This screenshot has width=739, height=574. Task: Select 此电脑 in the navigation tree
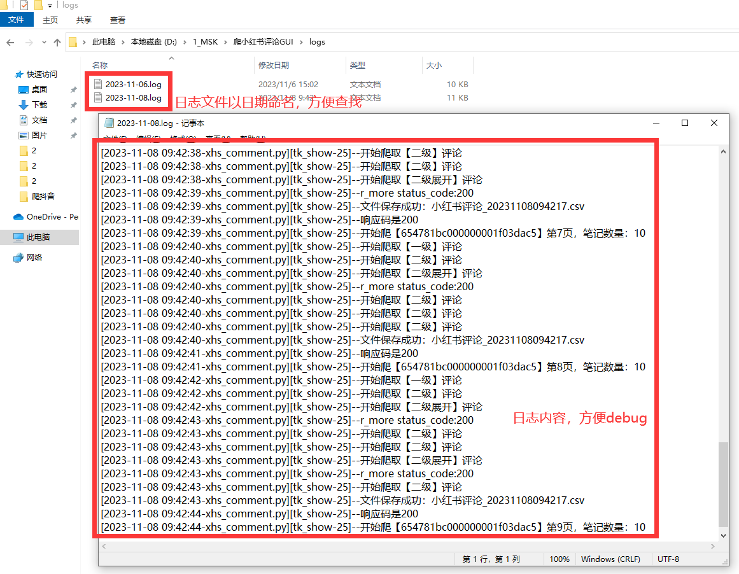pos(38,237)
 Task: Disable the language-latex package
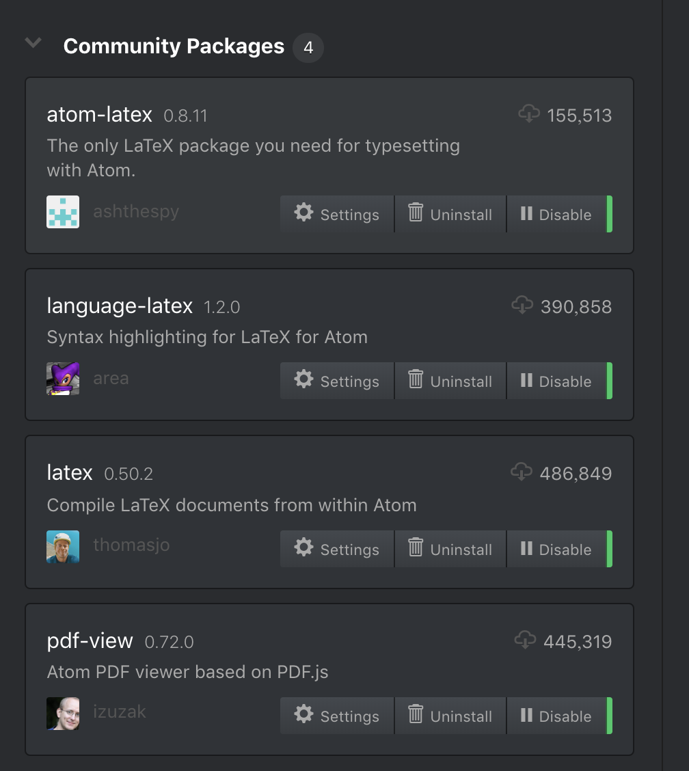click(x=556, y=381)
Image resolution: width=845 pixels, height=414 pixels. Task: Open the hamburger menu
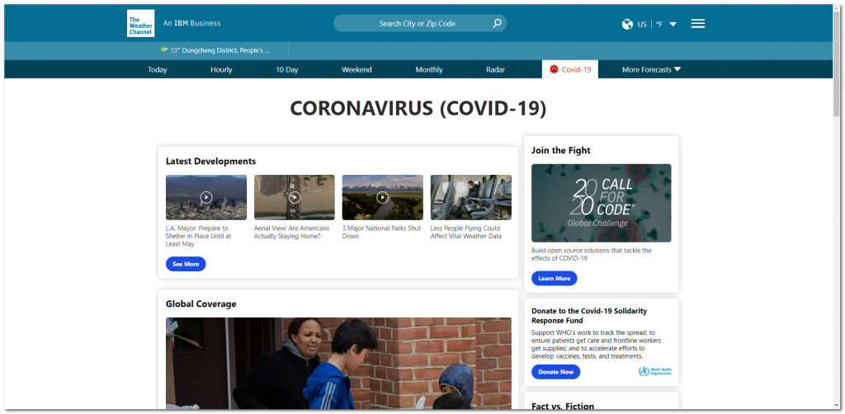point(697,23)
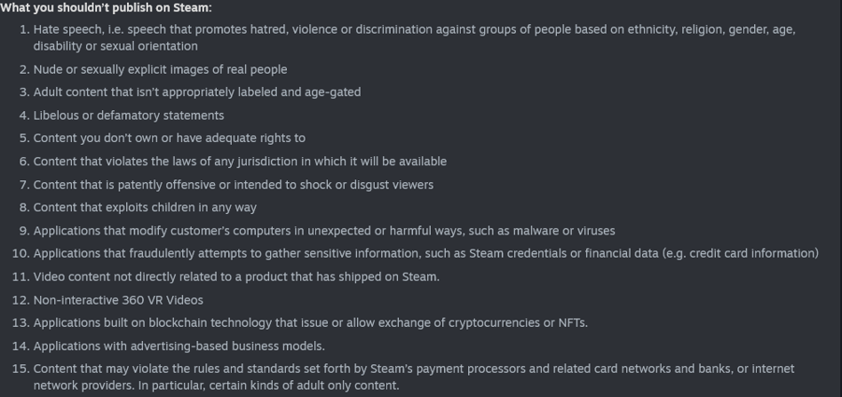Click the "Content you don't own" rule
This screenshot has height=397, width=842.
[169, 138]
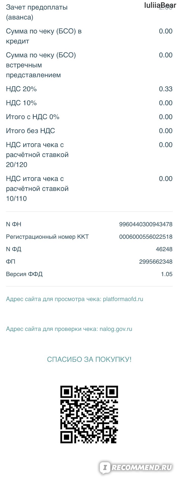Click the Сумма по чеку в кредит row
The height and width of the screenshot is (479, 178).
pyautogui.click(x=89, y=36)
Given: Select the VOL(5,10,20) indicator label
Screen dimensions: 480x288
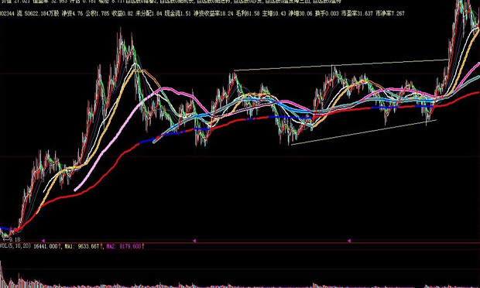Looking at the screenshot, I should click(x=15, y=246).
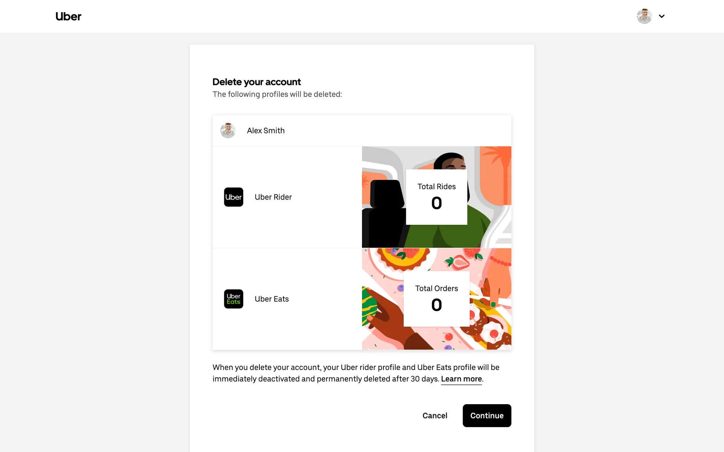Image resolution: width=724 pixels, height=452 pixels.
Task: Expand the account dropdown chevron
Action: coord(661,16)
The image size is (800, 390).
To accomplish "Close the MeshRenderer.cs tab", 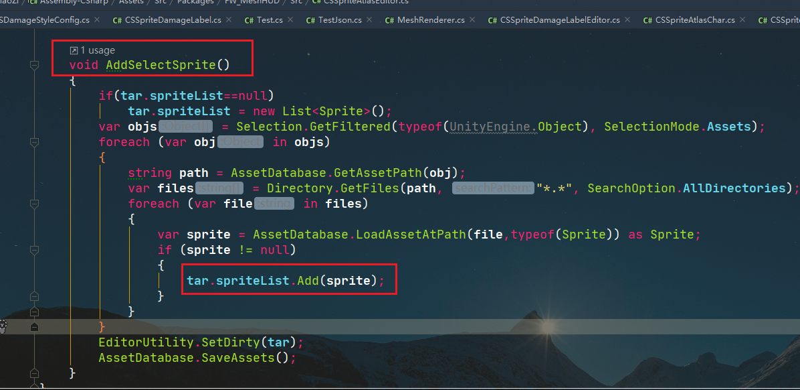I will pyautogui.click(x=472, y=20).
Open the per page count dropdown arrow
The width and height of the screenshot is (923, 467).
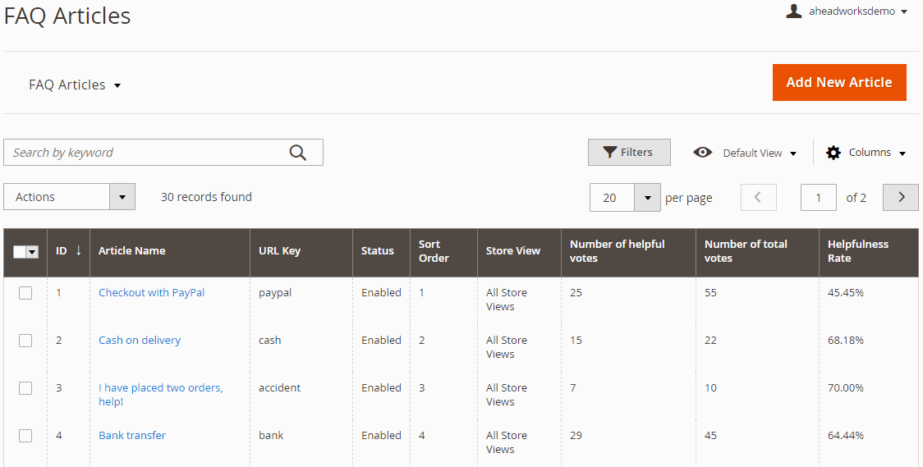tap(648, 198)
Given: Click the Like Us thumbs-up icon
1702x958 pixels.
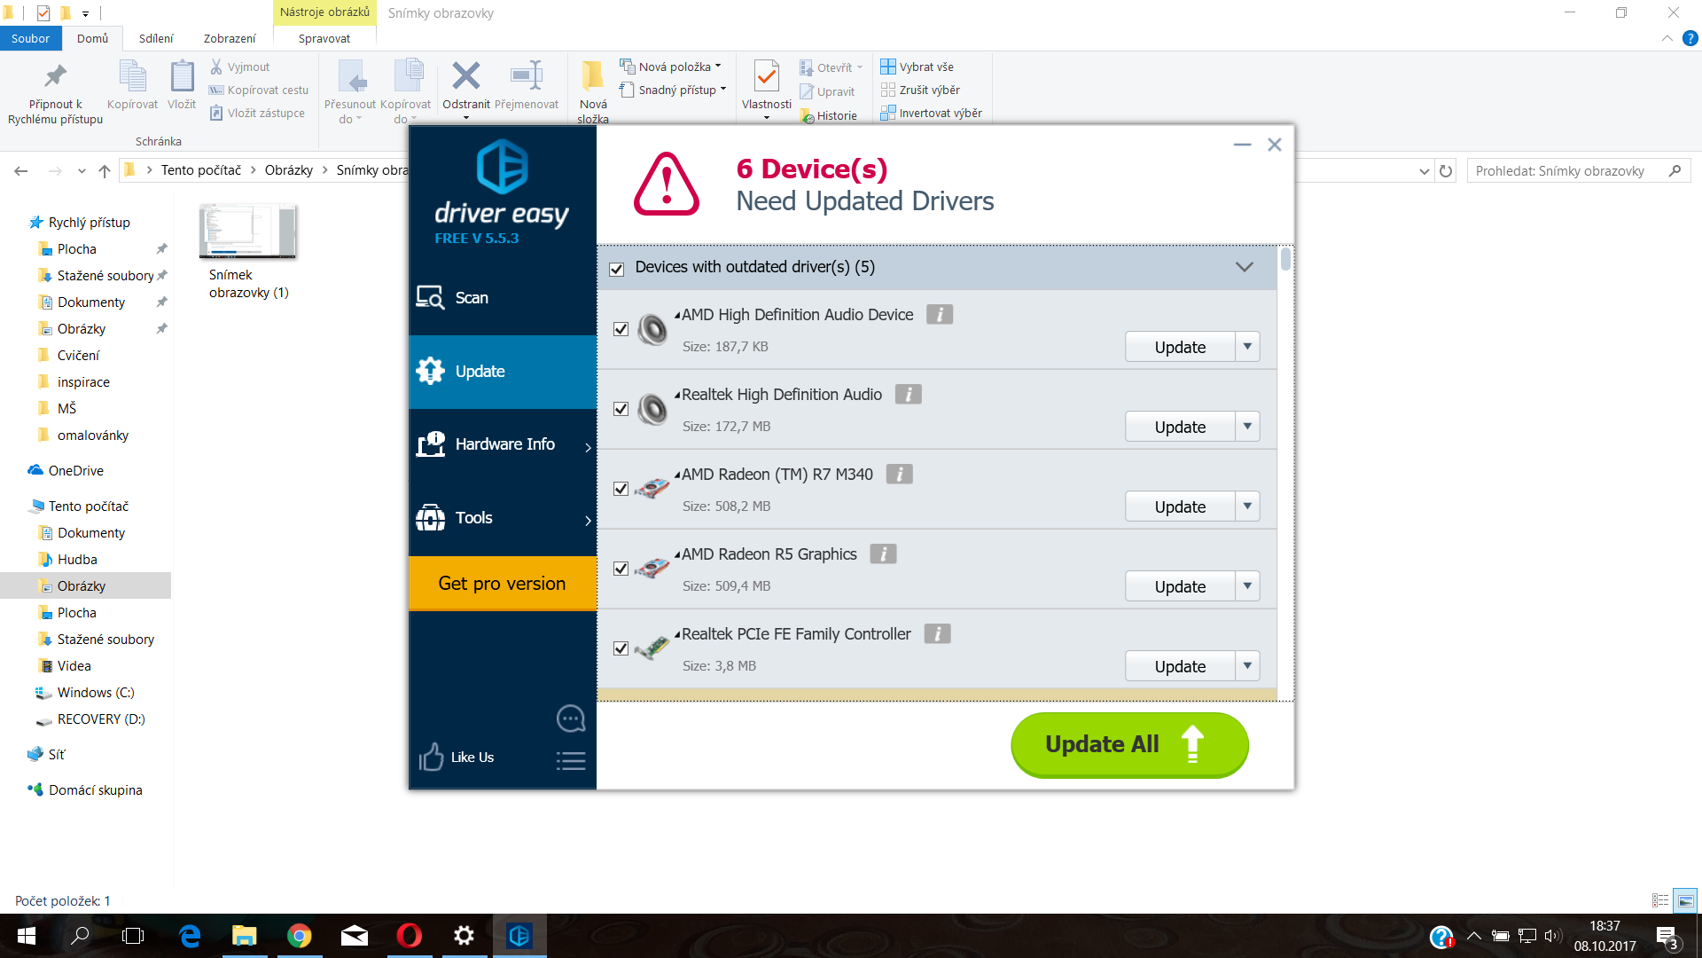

————

- **YOUR TASK**: Retype the records from their start through the line containing "pyautogui.click(x=89, y=36)", including both ends, and omit the pictures from your answer.

- **RESULT OF THIS EXERCISE**:
This screenshot has width=739, height=574. Task: Select 此电脑 in the navigation tree
pos(38,237)
 Task: Disable the language-latex package
click(x=556, y=381)
Image resolution: width=845 pixels, height=414 pixels. Task: Open the hamburger menu
point(697,23)
Click the "Content you don't own" rule
This screenshot has height=397, width=842.
[169, 138]
Click the Сумма по чеку в кредит row
The height and width of the screenshot is (479, 178).
pyautogui.click(x=89, y=36)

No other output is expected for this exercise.